37th Annual GreenThumb GrowTogether Conference
Event Information
About this Event
Lea sobre la conferencia y explore el calendario EN ESPAÑOL. Todos los seminarios web serán grabados y traducidos al español, a menos que se indique lo contrario.
Established in 1978, NYC Parks GreenThumb is proud to be the nation's largest urban gardening program, assisting over 550 gardens and over 20,000 volunteer gardeners throughout New York City.
Community gardeners from across New York City have been gathering at the GrowTogether conference each spring since 1984 to celebrate the start of the garden season with a day of learning, networking, and reconnecting with friends. Due to the COVID-19 pandemic, the conference will be virtual this year, and we're spreading it out over the course of a whole week.
The theme of this year’s GrowTogether is “Gardens of Resilience,” and that is exactly what GreenThumb gardeners have been for more than four decades.
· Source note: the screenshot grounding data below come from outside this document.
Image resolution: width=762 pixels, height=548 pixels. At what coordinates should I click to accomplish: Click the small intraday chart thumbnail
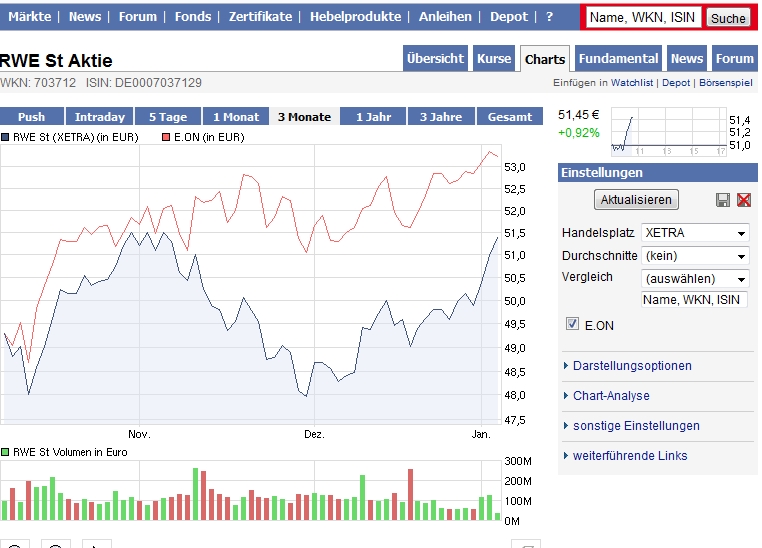point(667,130)

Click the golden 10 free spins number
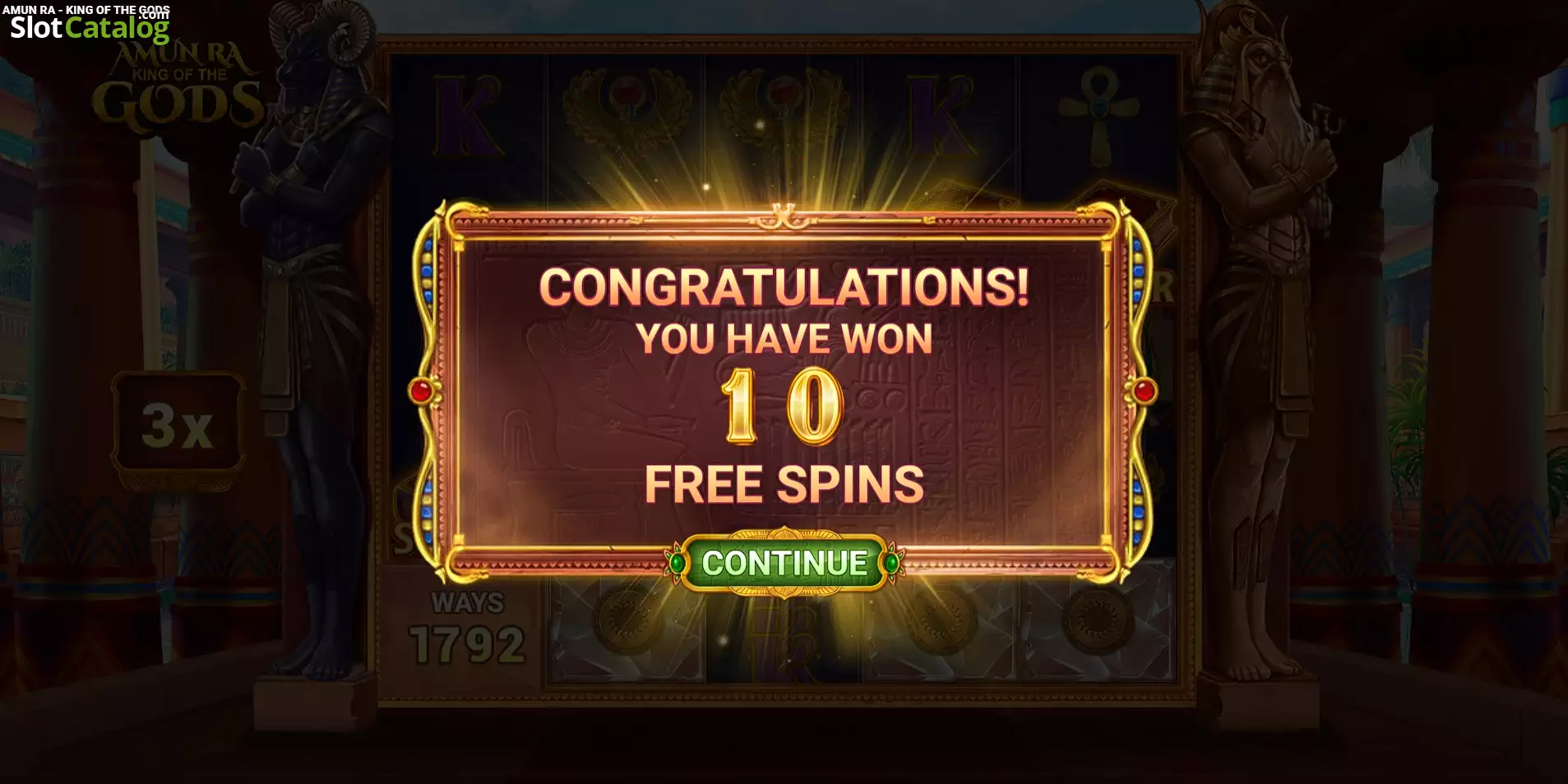782,406
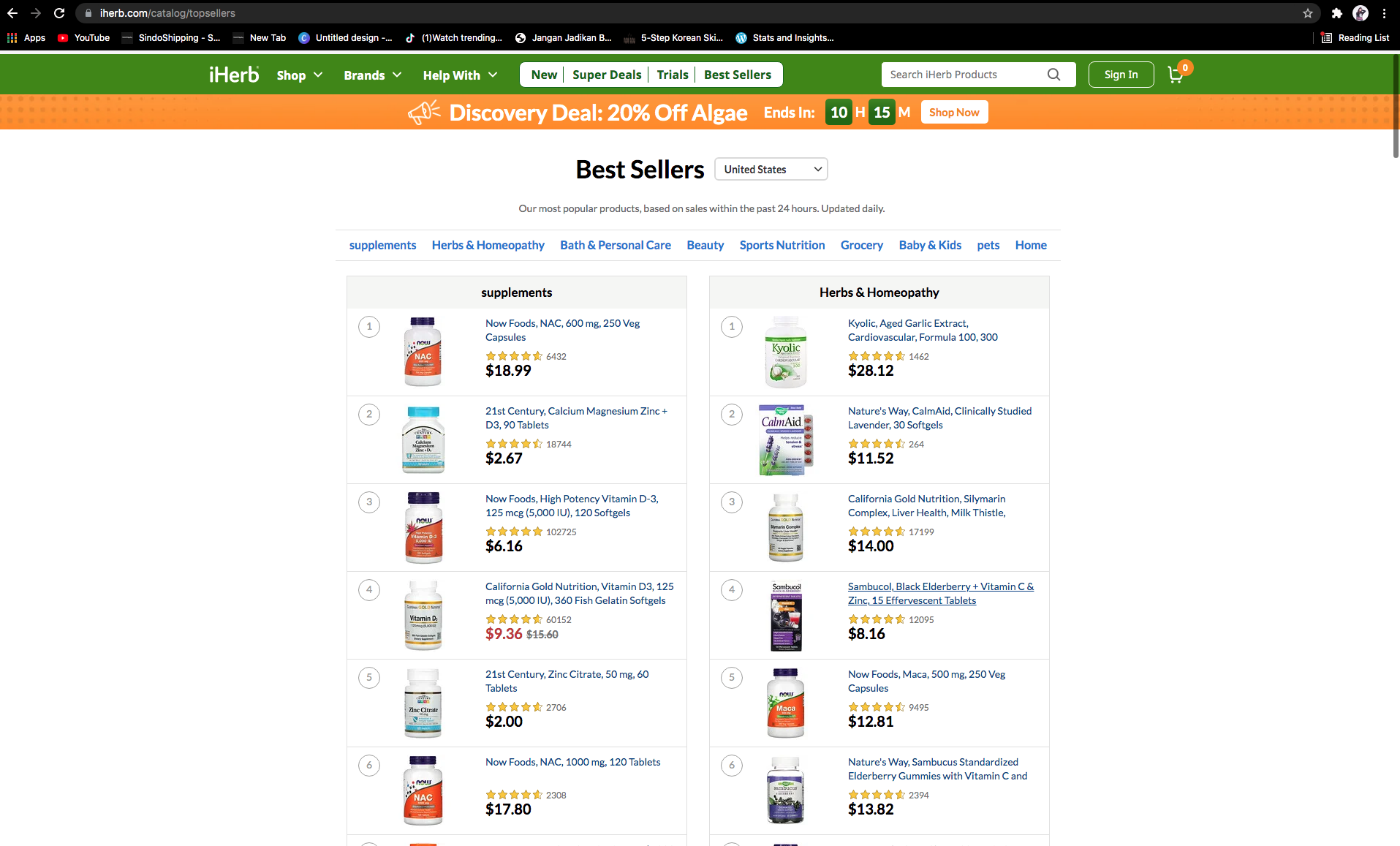Bookmark this page with the star icon
1400x846 pixels.
(x=1308, y=13)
Out of what were once vacant lots, GreenThumb community gardeners have cultivated green oases that feed and unify neighborhoods across New York City. GreenThumb gardeners and farmers aren’t just growing tomatoes and tulips; they’re also growing strong and healthy communities that put people first and recognize the vital importance of cultivating communal spaces where neighbors can come together to chart a positive future together. For over 40 years, community gardens have strengthened neighborhoods across New York City, and GreenThumb has taken great pride in supporting gardeners in that effort.
Schedule At-a-Glance:
For a complete schedule with webinar descriptions, please visit our website and FAQ page. You can register for the full conference or individual sessions, all free of cost! Registration does not guarantee a spot, which will be first-come-first serve at the beginning of each session. Many of these sessions will be recorded and available after the conference on our YouTube channel.
All sessions will be offered with live Spanish language interpretation.
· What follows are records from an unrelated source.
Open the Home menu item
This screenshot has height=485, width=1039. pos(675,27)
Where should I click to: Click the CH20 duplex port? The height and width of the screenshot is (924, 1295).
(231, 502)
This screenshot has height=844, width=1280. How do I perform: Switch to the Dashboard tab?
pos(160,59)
- Saturday, February 20: Opening remarks; Keynote address by Sawdayah Brownlee (Brooklyn Queens Land Trust); Plenary panel with community garden program representatives from D.C., Portland, Seattle, Seoul, Nerima City (Tokyo), and New York City’s own NYC Parks GreenThumb.
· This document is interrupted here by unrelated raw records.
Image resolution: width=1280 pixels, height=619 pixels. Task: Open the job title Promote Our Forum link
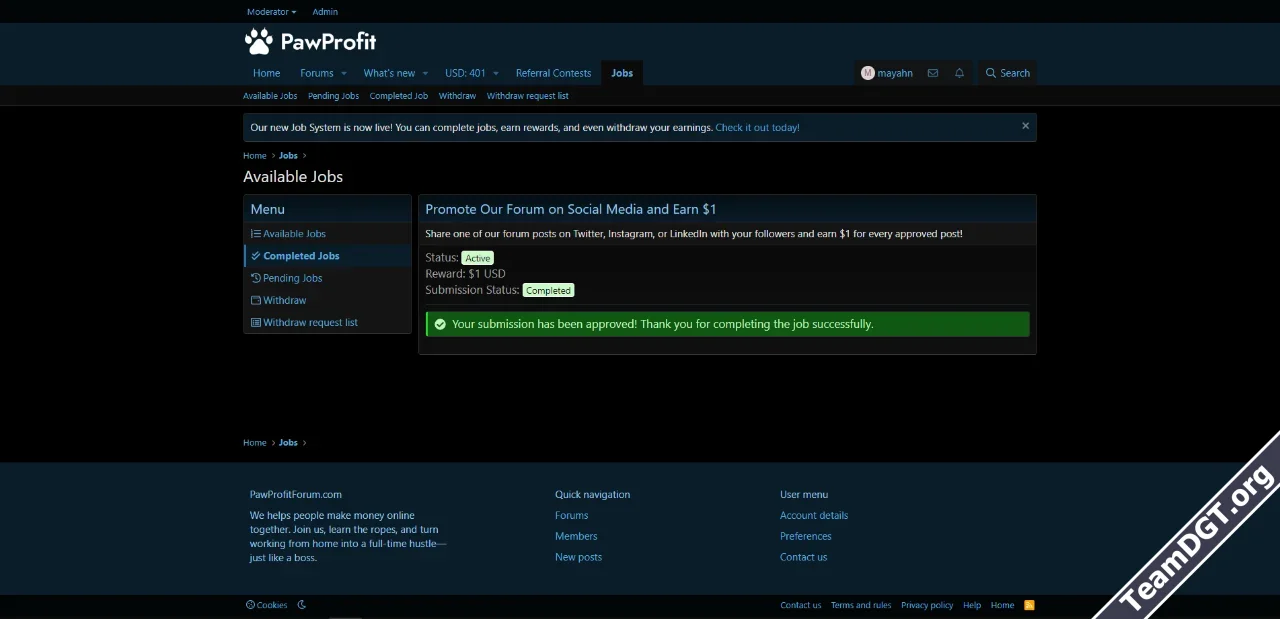click(x=570, y=209)
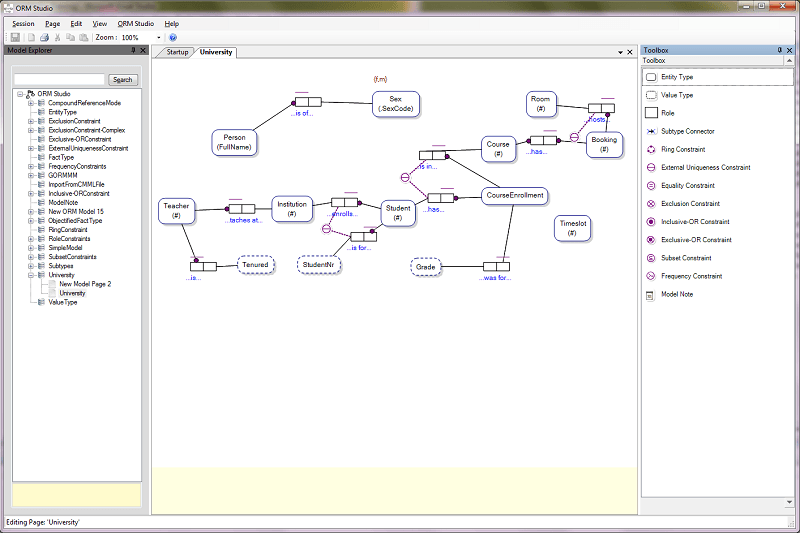Toggle auto-hide pin on Toolbox panel
The height and width of the screenshot is (533, 800).
(x=780, y=50)
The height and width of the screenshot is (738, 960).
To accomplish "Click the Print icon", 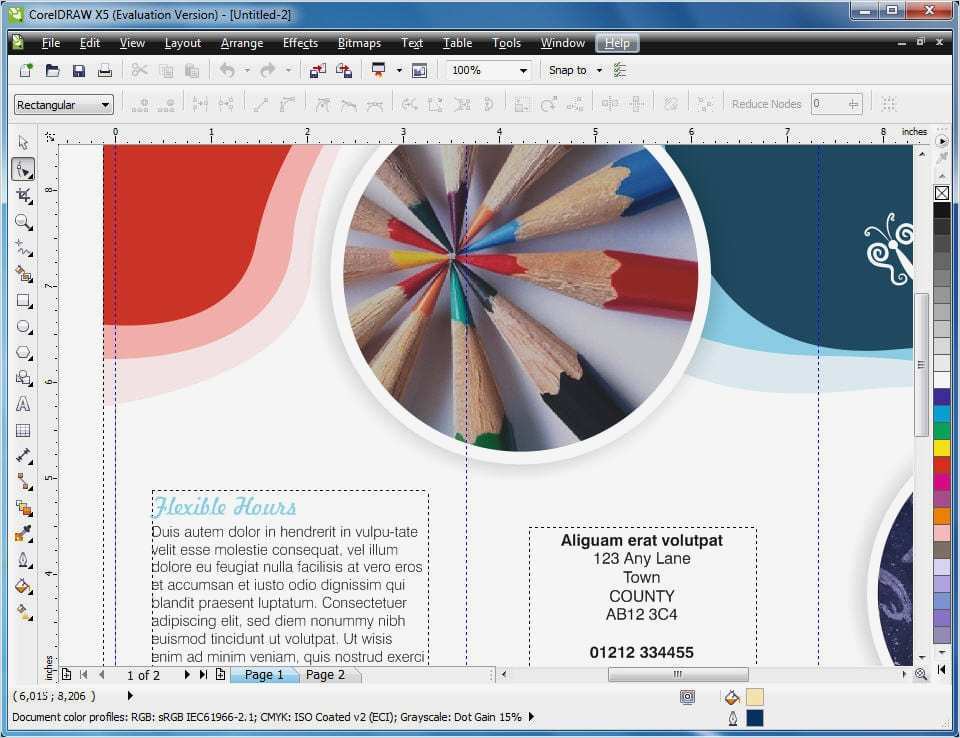I will pos(105,70).
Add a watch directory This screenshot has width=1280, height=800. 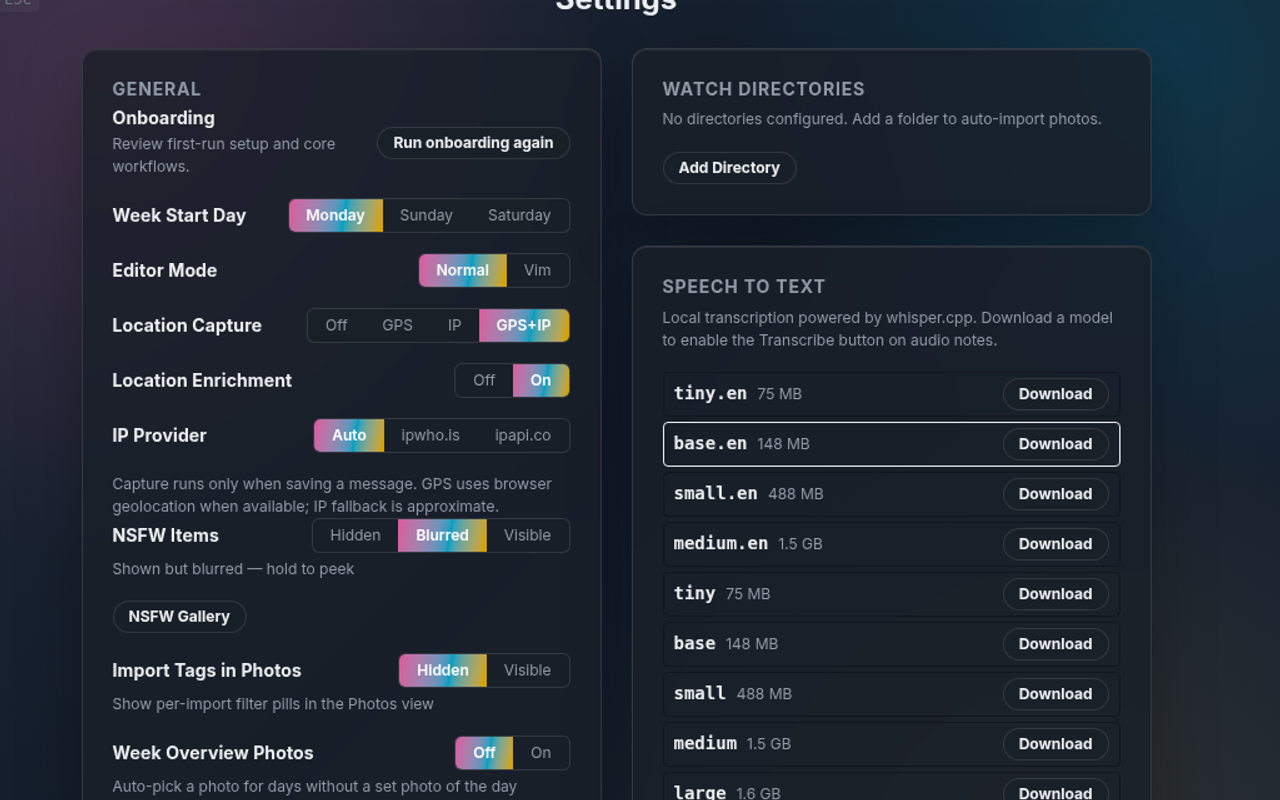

- Sunday, February 21: GreenThumb GrowTogether Virtual Scavenger Hunt; DIY Screen Printing
- Monday, February 22: Crop Trials and Garden Research
- Tuesday, February 23: Wild Plants and Gardening with Youth
- Wednesday, February 24: Greening Partners Virtual Tabling
- Thursday, February 25: Propagation
- Friday, February 26: Aquaponics and Herbal Body Products
- Saturday, February 27: Herbalism
Follow GreenThumb on social media in the weeks leading up to the conference for updates:
About Keynote Speaker Sawdayah Brownlee:
Sawdayah Brownlee is a Gullah woman who hails from Detroit, MI, by way of South Carolina, and currently lives in Weeksville (Crown Heights), Brooklyn, NY. She is a farmer, educator, cook, sister, daughter, friend. Sawdayah is an alum of Howard University where she received her BA in Africana Studies and studied briefly at NC A&T State University in the Agricultural Education Department. She is currently the Board President of the Brooklyn-Queens Land Trust, an organization that preserves and conserves open space as community gardens in Brooklyn and Queens, NY. In her work as a farmer and agricultural/environmental student and educator, she has taught concepts in sustainable agriculture, botany, agricultural history in the African Diaspora, and food systems to intergenerational groups at D-Town Farm (Detroit, MI), The Youth Farm (E. Flatbush, Brooklyn), Farm School NYC, The DreamYard Project, and in less formal community spaces since 2011. She is also the Manager of Community Organizing and Special Initiatives at The DreamYard Project, a social justice centered community arts space serving the South Bronx.
She believes that plants are the pipelines to all of the "nutritive & curative substances" soil cultivates for healthy lives (quote from 'Self-Healing Power and Therapy: Old Teachings from Africa' by Dr. K. Bunseki Fu-Kiau, Ibayé). The practice of being in community with people, plants, and land, for each groups' edification and healing, is her contribution to liberatory work. Sawdayah is honored to have been called to be in relationship with land and the assemblages within its ecosystems. She extends her gratitude to her Ancestors and the many farmers, gardeners, organizers, and non-human guides for their lessons in how to re-organize her community to self-determine via the Earth.